A Revolução dos Cravos, a exemplo da revolução Francesa, proclama os Direitos do Homem e do cidadão e o povo português saiu à rua festejando junto dos militares, a libertação de meio século de jugo salazarista, também conhecido pela era do meio século de fascismo em Portugal. E os movimentos socialistas e operários, mesmo diferindo entre si por concepções ou princípios, tiveram em comum a rejeição do sistema capitalista e da sociedade de classes profundamente diferenciadas.
As diversas propostas socializantes dos meios de produção e de distribuição da riqueza variaram: o cooperativismo pretende ir substituindo a empresa capitalista por uma organização em que os trabalhadores sejam os consumidores, confundindo o salário e o lucro; o sindicalismo vela pela garantia dos direitos dos trabalhadores na distribuição da riqueza que eles próprios produzem; o municiplaismo pretende reforçar a propriedade pública.
Mas, os reformistas, defendendo a legalidade democrática – o funcionamento regular das instituições, que devem ir sendo modificadas no sentido de favorecerem cada vez mais o bem-estar dos indivíduos. O socialismo deve, tanto numa concepção como na outra, contribuir para criar as condições económicas, sociais e culturais de igualdade de oportunidades que garantam a liberdade e a plena realização de si próprio.

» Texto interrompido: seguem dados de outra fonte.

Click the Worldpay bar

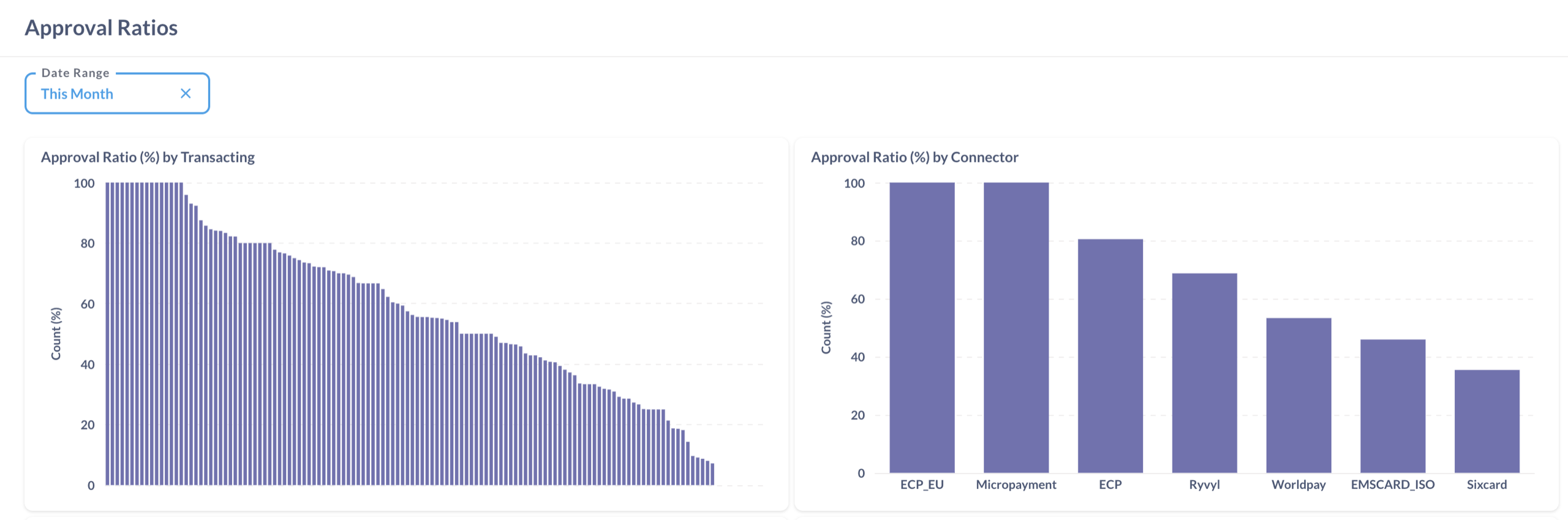1298,395
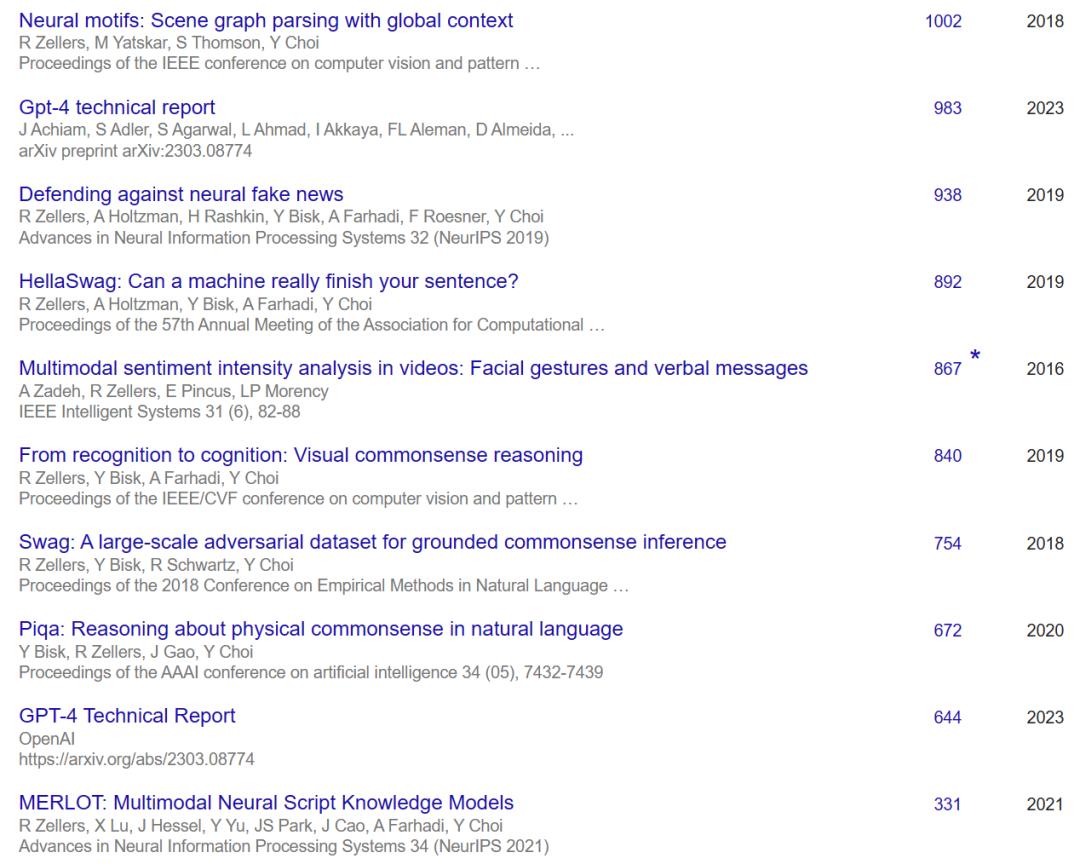View the 938 citations for fake news paper

pos(948,195)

Tudo isto, no entanto, desapreceu e as dissidências não mostram tendência para se atenuarem. De resto, é assim um pouco por todo o mundo, com especial incidência na europa, onde os movimentos operários e socialistas são cada vez mais raros, dando lugar a cada vez mais desemprego que só em portugal atingiu mais de 510 mil pessoas, das quais os mais afectados são os homens.